═══ Data for this exercise
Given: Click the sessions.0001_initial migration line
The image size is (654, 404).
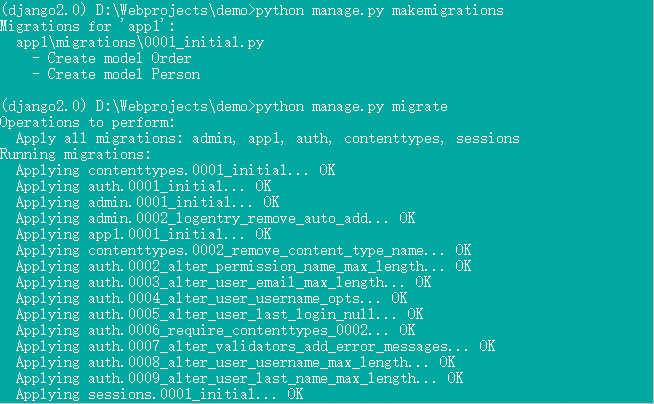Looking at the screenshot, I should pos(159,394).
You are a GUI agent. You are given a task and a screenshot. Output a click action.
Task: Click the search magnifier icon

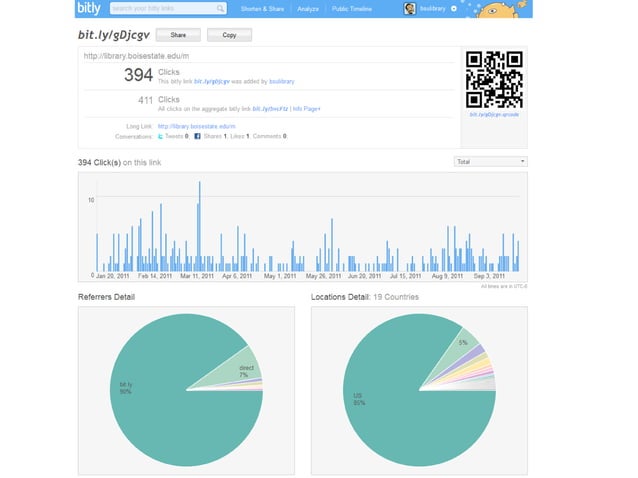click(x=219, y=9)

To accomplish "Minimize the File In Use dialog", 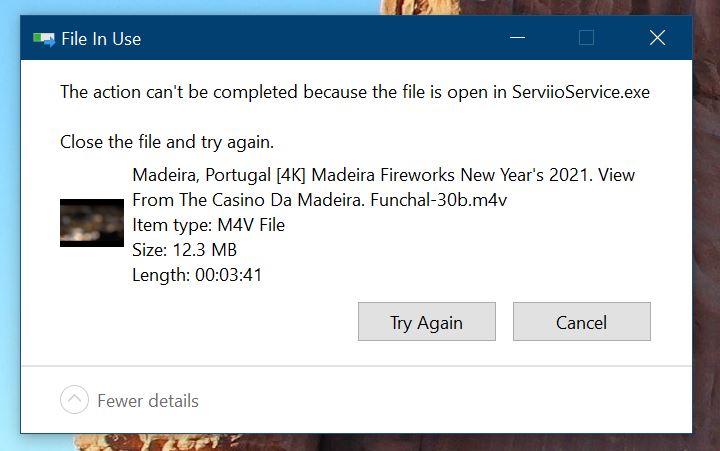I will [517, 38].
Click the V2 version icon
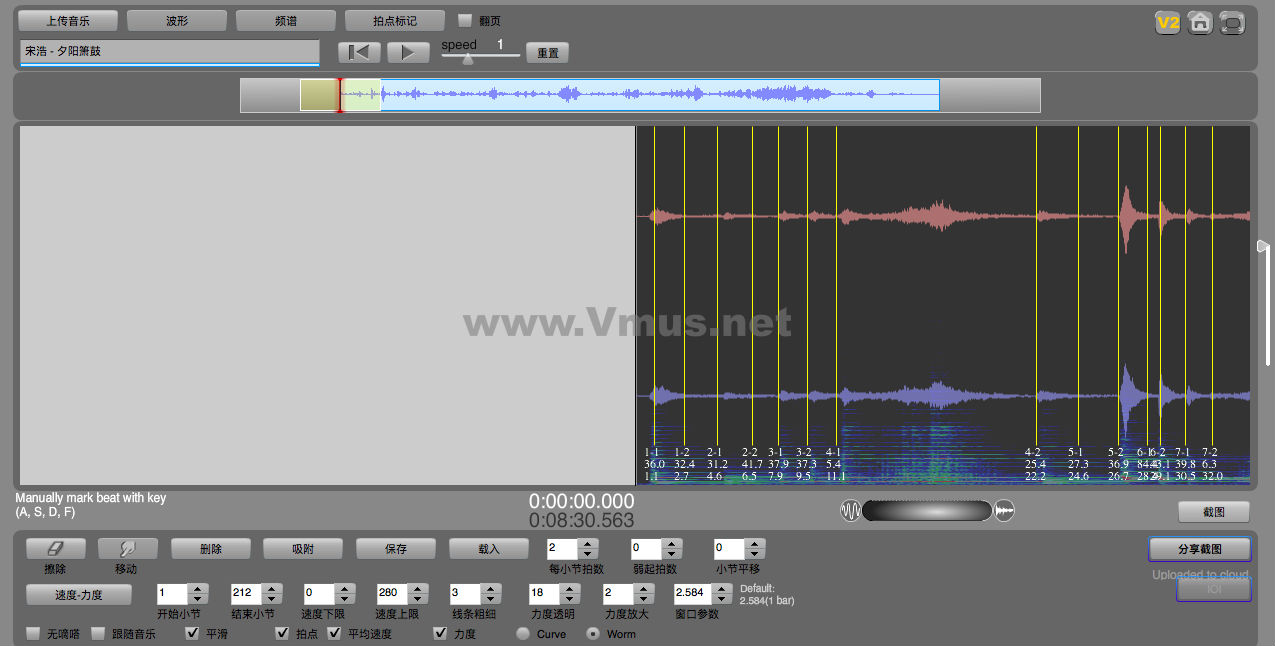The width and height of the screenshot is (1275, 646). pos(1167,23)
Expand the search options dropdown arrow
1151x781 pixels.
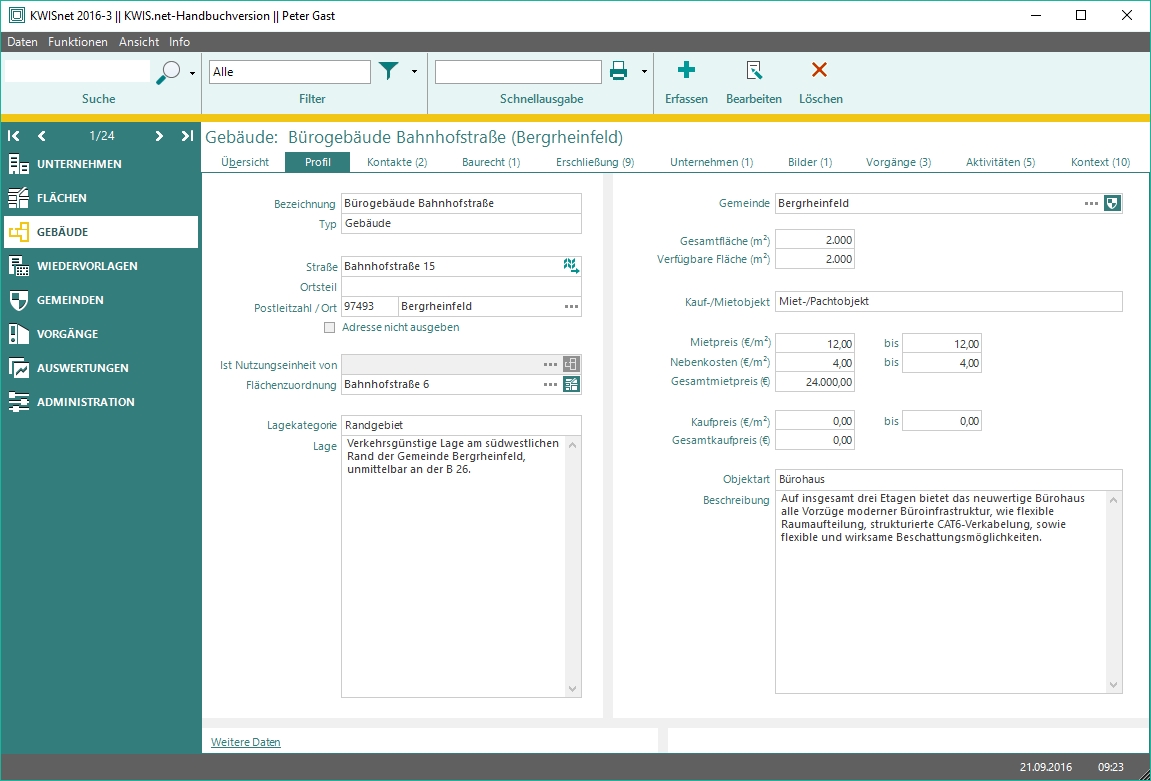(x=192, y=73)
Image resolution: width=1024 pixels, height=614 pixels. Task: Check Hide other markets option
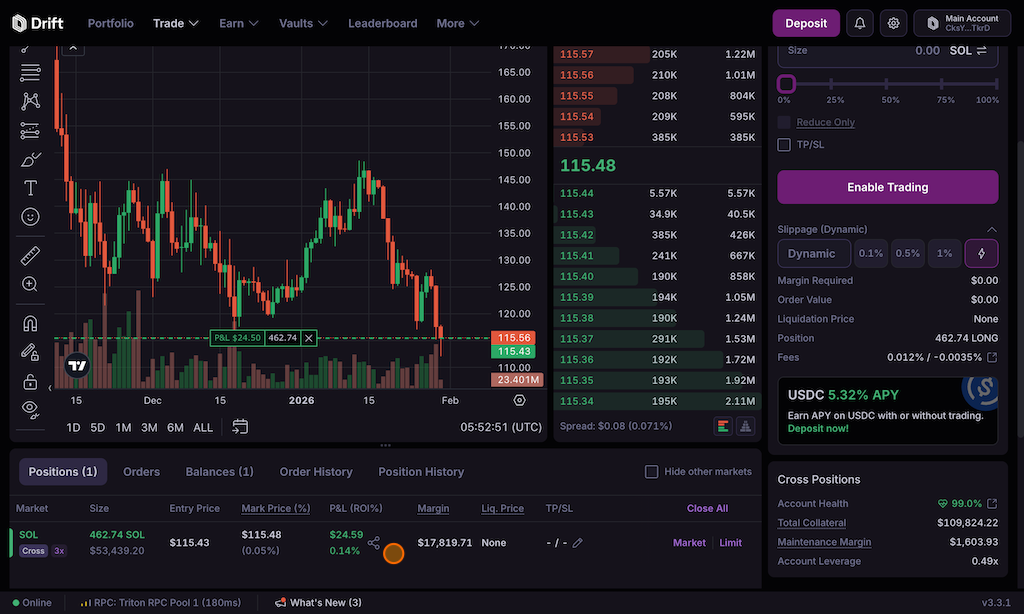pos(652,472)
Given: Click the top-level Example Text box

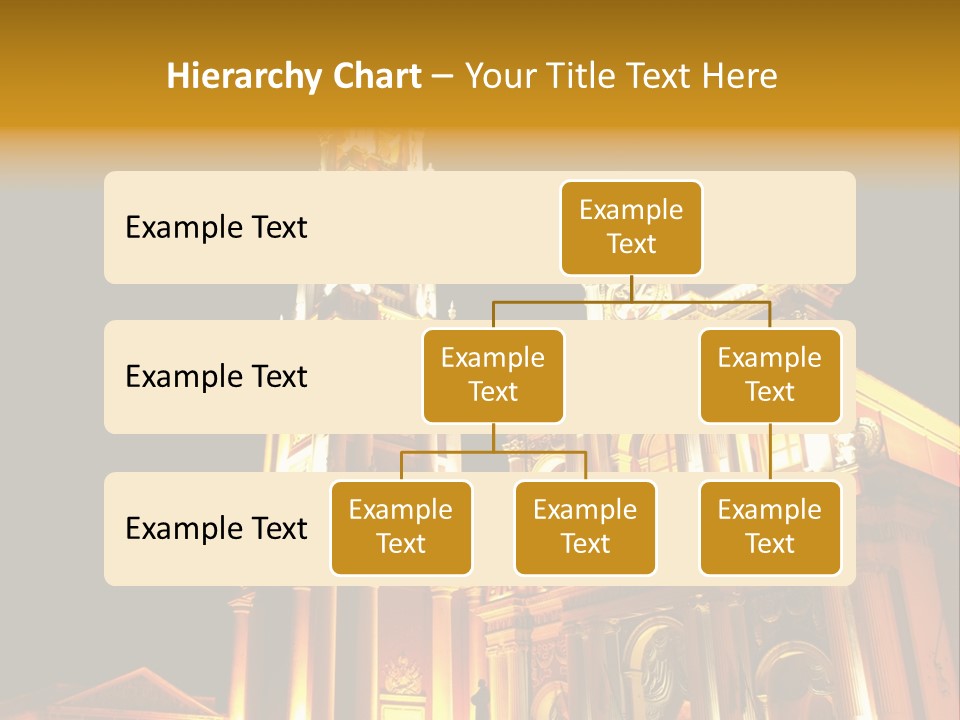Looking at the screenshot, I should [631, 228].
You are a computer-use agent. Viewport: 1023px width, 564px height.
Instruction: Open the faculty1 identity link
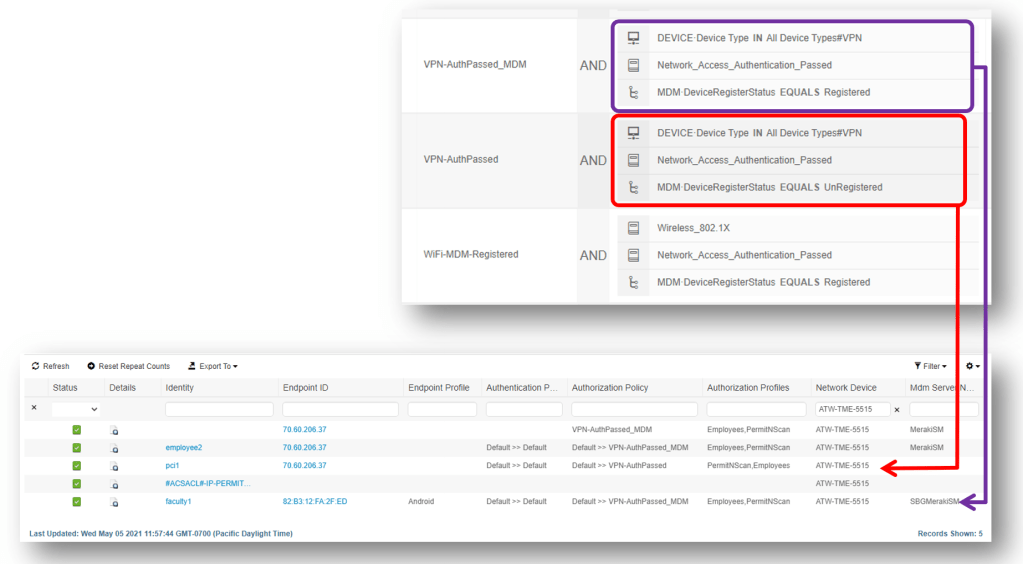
══════
> **Required action**:
Only the count should be given: the number of lines in the entries above containing the word "agent".

> **Response area**:
2